9. The roadheader and anchorer according to any one of claims 1 to 6, characterized in that, The tunneling system (10) includes: The main body (11), the support system (20), the support working platform (30), and the temporary support (40) are all connected to the main body (11); The traveling part (12) is connected to the main body part (11) and can drive the entire tunneling and anchoring machine to move. The transport unit (15) is connected to the main body unit (11) and is capable of transporting items.

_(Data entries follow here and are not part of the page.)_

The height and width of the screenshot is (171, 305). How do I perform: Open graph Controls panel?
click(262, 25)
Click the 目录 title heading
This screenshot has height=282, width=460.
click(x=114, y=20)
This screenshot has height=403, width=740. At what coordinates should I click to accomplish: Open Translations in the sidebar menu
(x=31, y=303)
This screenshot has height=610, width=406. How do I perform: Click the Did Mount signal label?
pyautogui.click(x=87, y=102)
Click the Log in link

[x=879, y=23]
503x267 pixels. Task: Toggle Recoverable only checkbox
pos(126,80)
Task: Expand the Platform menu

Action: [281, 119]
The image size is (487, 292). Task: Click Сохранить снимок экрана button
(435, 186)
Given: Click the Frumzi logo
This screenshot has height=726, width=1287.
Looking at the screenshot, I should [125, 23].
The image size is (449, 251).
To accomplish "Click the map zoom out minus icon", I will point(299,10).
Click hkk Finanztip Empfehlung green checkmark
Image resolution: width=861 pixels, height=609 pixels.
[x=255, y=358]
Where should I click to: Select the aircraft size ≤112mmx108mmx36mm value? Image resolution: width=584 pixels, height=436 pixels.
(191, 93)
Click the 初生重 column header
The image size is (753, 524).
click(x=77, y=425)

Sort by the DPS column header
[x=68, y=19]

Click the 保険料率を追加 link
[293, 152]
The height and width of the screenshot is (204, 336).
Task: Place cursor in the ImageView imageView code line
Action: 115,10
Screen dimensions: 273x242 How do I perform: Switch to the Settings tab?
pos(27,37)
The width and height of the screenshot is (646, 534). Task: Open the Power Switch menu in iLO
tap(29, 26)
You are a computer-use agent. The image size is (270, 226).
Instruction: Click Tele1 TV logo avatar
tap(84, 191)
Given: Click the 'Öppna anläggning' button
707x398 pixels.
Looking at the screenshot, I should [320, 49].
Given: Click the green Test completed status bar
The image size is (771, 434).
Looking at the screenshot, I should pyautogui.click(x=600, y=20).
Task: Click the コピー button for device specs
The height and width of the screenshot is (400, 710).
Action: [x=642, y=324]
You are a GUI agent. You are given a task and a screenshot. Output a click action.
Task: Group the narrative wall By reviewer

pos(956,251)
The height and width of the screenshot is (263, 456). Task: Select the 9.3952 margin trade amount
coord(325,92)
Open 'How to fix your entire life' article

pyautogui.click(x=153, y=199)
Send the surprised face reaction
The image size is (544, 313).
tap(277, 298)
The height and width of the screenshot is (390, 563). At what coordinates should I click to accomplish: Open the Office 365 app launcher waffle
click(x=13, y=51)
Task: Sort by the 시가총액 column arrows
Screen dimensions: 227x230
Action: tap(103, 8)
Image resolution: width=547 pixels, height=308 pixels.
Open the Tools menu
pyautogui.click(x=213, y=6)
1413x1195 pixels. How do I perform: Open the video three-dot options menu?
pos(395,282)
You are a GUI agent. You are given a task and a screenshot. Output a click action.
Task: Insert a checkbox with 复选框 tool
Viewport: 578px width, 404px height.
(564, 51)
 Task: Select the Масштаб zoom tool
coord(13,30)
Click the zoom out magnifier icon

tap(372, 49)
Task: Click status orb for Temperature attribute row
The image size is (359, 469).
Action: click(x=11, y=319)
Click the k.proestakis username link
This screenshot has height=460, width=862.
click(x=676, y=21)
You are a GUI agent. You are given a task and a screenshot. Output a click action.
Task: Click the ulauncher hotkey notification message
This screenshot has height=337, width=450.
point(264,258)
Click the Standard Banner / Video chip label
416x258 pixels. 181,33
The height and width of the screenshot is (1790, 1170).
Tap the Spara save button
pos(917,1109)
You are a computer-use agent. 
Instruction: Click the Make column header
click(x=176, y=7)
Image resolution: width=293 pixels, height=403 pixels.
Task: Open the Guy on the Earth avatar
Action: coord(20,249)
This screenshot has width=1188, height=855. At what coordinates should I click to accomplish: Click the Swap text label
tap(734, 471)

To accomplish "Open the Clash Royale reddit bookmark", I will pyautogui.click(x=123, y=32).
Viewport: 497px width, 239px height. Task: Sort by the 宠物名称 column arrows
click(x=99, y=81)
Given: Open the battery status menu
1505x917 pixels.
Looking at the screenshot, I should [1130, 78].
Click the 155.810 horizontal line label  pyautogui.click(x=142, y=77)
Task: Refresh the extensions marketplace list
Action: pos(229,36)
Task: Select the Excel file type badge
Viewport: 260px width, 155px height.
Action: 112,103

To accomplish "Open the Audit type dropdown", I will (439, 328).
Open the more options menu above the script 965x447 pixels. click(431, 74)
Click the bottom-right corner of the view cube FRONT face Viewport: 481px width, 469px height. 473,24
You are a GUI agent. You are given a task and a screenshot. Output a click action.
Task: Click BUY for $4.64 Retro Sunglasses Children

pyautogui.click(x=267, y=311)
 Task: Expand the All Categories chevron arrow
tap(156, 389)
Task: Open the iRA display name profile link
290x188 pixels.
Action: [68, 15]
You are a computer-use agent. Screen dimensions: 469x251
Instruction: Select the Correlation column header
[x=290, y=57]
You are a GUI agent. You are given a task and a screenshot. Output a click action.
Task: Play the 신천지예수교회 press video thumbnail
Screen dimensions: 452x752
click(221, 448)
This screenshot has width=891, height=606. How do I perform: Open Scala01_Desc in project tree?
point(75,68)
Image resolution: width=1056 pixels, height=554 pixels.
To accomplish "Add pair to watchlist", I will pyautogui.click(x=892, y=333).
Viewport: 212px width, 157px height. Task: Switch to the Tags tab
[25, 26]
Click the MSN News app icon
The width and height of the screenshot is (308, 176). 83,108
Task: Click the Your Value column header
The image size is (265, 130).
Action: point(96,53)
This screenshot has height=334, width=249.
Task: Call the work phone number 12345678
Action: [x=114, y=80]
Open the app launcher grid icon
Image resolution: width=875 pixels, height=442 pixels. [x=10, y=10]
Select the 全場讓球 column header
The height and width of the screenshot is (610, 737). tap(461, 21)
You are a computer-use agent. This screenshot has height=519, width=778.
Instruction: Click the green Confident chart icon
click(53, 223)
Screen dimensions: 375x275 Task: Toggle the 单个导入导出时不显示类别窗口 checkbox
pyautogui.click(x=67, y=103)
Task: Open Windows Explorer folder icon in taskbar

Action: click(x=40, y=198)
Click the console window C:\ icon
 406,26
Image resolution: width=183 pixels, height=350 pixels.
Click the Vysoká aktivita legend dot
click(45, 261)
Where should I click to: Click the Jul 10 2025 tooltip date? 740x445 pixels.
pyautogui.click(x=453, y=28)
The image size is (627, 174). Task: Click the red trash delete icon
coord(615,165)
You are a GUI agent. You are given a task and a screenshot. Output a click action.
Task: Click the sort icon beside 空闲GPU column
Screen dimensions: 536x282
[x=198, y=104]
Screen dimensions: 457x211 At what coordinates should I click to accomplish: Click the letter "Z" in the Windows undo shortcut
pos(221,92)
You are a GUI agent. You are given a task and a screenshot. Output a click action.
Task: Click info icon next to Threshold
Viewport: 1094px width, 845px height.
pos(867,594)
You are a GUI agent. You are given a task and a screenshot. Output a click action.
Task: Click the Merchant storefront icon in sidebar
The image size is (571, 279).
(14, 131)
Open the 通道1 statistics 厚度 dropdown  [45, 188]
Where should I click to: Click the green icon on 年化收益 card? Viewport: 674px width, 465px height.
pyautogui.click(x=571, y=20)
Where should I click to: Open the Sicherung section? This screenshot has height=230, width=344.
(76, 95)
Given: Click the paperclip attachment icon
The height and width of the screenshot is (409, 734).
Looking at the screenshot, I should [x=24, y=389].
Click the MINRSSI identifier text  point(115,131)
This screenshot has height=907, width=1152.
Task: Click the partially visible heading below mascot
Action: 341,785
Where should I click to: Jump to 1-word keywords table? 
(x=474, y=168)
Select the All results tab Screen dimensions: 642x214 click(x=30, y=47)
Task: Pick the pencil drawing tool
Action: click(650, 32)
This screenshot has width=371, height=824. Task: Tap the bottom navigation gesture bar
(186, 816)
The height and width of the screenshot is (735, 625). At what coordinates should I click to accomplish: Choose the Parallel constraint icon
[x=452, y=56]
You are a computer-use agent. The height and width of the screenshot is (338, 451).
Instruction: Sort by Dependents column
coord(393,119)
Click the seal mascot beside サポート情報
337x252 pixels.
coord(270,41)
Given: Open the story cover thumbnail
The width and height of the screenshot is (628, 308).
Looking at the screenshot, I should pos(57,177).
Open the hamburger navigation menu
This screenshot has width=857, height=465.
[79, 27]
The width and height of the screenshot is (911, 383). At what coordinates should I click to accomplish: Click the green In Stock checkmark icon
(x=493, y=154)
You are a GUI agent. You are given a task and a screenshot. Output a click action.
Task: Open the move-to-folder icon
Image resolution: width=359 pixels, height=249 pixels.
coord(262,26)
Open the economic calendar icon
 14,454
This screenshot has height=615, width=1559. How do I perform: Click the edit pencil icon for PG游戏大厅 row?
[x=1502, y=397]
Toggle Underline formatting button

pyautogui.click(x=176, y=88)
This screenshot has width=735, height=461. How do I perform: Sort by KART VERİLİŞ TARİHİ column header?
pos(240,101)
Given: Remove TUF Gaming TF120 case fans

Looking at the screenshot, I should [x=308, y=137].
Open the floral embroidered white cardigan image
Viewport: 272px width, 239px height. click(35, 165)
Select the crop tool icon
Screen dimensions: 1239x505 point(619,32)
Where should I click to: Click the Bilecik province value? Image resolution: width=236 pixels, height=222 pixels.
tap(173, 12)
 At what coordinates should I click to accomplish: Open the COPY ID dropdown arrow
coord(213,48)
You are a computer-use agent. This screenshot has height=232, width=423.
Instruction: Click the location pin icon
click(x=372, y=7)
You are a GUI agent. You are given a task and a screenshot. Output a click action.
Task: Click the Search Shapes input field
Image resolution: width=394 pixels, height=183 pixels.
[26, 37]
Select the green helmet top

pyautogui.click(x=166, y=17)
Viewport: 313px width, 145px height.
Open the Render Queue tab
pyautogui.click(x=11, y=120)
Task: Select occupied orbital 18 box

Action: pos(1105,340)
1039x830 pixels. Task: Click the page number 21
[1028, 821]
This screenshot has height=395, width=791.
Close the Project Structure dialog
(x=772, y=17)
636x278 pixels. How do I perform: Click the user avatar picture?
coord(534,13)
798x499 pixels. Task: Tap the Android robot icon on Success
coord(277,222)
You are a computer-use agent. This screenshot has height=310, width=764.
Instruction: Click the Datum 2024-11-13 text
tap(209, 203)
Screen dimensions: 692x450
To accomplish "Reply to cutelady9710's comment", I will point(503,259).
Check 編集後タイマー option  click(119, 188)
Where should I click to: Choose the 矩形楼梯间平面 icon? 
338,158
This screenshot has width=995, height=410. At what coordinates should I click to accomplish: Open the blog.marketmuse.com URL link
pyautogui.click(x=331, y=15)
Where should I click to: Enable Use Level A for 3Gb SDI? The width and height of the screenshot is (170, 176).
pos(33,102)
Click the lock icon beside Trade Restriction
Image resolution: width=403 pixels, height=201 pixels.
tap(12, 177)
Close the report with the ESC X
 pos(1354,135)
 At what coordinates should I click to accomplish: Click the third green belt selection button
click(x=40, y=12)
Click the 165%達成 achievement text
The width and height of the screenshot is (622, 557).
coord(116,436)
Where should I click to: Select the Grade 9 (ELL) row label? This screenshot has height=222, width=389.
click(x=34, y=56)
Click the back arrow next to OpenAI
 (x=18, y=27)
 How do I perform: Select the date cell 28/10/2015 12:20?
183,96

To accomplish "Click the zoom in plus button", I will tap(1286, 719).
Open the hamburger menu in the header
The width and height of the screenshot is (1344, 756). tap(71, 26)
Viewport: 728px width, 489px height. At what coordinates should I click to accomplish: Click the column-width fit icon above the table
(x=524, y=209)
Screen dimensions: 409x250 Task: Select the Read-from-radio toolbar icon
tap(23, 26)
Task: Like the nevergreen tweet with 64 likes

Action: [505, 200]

10. The roadheader and anchorer according to claim 9, characterized in that, The tunneling system (10) also includes: The cutting part (13) is rotatably connected to the front end of the main body (11). When the tunneling and anchoring machine is in the working state, the cutting part (13) flips upward and rises. When the tunneling and anchoring machine is in the support state, the cutting part (13) flips downward and falls down. The shovel plate (14) is rotatably connected to the front end of the main body (11). When the tunneling and anchoring machine is in the working state, the shovel plate (14) flips upward and rises. When the tunneling and anchoring machine is in the support state, the shovel plate (14) flips downward and falls down. The rear support part (16) is rotatably connected to the rear end of the main body part (11). When the tunneling and anchoring machine is in the working state, the rear support part (16) flips upward and rises. When the tunneling and anchoring machine is in the support state, the rear support part (16) flips downward and falls down.